Sin embargo, Rafael Hernando, del Partido Popular, insistió en que para esta campaña, alentada por una masiva adhesión encabezada por la Iglesia Católica, habría que haber exigido también antecedentes policiales: ya saben, si no hay condena, cualquiera puede estar fichado por ser mantero –a veces, también mueren--, o porque un agente piense que se le ha puesto borde cuando le ha pedido la documentación que no tiene.

En cualquier caso, ya nos da una pista de lo que hará el PP cuando gobierne, con o sin Vox. Los migrantes, por el simple hecho de serlo, se convertirán en sospechosos habituales. Ya lo son en gran medida. Son sospechosos de realizar trabajos que no quieren afrontar nuestros patriotas. Sospechosos de agachar la cabeza en muchos casos para poder ahorrar unos euros que enviar a sus familiares. Sospechosos de remendar nuestra pirámide demográfica, visiblemente a la baja.

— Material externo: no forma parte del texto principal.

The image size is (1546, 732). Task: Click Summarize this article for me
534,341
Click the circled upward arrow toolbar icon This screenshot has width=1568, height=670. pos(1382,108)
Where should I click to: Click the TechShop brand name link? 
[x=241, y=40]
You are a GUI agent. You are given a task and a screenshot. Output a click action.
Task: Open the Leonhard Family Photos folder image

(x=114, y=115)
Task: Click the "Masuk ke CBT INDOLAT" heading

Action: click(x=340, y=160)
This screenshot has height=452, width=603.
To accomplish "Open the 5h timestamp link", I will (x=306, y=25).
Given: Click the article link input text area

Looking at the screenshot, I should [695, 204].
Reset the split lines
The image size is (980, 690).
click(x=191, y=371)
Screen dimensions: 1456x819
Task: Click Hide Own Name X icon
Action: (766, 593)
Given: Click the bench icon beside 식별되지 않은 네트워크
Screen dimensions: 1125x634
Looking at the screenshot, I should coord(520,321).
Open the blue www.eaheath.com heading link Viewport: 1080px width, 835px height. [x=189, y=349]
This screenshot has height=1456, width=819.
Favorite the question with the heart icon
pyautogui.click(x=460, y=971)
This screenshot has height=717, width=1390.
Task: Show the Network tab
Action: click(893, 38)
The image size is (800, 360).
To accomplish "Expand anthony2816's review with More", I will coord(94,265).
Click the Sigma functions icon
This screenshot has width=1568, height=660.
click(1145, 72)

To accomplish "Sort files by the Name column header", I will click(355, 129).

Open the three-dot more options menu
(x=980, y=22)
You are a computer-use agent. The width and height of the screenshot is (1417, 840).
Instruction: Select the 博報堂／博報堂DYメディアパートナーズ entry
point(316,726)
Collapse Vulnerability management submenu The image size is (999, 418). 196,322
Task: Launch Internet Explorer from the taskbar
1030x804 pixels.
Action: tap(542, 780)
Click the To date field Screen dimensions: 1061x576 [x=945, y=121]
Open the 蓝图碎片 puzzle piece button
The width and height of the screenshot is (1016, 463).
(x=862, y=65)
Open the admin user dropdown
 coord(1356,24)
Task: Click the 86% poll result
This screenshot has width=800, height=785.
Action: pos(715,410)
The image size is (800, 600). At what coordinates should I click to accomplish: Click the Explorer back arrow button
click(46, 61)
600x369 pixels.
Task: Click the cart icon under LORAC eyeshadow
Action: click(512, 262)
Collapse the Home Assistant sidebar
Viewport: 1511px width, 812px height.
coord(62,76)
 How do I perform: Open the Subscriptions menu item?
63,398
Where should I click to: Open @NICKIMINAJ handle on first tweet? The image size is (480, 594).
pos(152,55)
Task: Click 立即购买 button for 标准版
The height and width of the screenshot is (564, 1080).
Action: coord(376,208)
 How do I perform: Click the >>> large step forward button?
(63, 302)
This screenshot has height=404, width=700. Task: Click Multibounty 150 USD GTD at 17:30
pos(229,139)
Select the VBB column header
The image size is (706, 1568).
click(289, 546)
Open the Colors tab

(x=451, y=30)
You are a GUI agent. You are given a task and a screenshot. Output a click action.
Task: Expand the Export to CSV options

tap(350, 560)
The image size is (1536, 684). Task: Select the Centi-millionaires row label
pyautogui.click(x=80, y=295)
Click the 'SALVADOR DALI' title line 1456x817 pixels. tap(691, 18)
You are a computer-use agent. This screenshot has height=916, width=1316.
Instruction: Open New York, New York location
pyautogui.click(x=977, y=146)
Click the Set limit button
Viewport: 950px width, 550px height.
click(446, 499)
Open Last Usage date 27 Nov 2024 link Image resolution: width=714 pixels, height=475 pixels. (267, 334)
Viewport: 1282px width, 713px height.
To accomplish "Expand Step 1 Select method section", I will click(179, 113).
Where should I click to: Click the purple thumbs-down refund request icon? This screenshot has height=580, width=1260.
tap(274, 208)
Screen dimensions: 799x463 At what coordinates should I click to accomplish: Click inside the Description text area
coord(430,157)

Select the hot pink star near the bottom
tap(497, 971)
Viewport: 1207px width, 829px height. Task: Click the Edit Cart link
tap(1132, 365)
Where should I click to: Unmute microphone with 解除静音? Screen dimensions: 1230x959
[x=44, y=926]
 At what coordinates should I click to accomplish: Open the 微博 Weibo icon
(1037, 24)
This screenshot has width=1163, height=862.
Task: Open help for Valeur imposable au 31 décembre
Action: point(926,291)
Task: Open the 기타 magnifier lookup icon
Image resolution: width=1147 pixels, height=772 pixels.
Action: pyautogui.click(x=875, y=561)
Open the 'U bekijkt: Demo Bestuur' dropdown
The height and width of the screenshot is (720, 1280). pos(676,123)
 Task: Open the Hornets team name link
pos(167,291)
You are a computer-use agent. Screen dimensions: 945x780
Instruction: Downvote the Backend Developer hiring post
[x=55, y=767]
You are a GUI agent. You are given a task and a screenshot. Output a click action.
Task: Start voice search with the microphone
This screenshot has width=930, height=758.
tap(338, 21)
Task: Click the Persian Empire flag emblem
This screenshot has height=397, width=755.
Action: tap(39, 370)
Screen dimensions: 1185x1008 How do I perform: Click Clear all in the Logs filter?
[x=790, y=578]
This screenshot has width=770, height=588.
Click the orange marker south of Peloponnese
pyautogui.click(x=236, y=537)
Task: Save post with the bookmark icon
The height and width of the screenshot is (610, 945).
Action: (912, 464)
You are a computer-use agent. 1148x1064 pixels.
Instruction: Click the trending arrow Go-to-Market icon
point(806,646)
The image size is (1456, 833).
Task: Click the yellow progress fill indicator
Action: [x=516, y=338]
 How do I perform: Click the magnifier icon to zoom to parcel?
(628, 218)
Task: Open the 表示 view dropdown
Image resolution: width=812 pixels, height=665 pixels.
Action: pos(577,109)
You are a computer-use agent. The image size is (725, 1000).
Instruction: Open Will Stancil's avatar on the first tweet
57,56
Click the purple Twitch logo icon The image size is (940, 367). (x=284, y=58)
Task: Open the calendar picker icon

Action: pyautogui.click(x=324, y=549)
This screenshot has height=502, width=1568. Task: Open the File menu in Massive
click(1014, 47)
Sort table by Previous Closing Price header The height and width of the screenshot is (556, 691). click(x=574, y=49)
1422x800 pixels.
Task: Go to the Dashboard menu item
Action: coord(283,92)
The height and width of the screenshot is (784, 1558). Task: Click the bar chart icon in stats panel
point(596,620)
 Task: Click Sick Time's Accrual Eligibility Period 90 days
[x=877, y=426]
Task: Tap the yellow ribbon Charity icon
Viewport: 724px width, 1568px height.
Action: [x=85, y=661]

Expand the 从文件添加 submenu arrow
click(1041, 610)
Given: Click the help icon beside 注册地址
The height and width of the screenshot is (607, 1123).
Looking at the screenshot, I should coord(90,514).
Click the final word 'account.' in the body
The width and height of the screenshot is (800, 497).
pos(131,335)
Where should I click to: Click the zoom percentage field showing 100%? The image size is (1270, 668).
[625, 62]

Sospechosos de querer buscarse la vida propia o la de los suyos, aunque entre ellos, como entre nosotros, también haya quienes quieran buscar la muerte ajena. Ahora, un millón de ellos seguirán siendo sospechosos, pero al menos tendrán una tarjeta que enseñar cuando los amables policías se la pidan a discreción: por sus pintas, por el color de la piel, por el acento o porque les de su santa gana, que para eso ellos sí que son españoles y mucho españoles.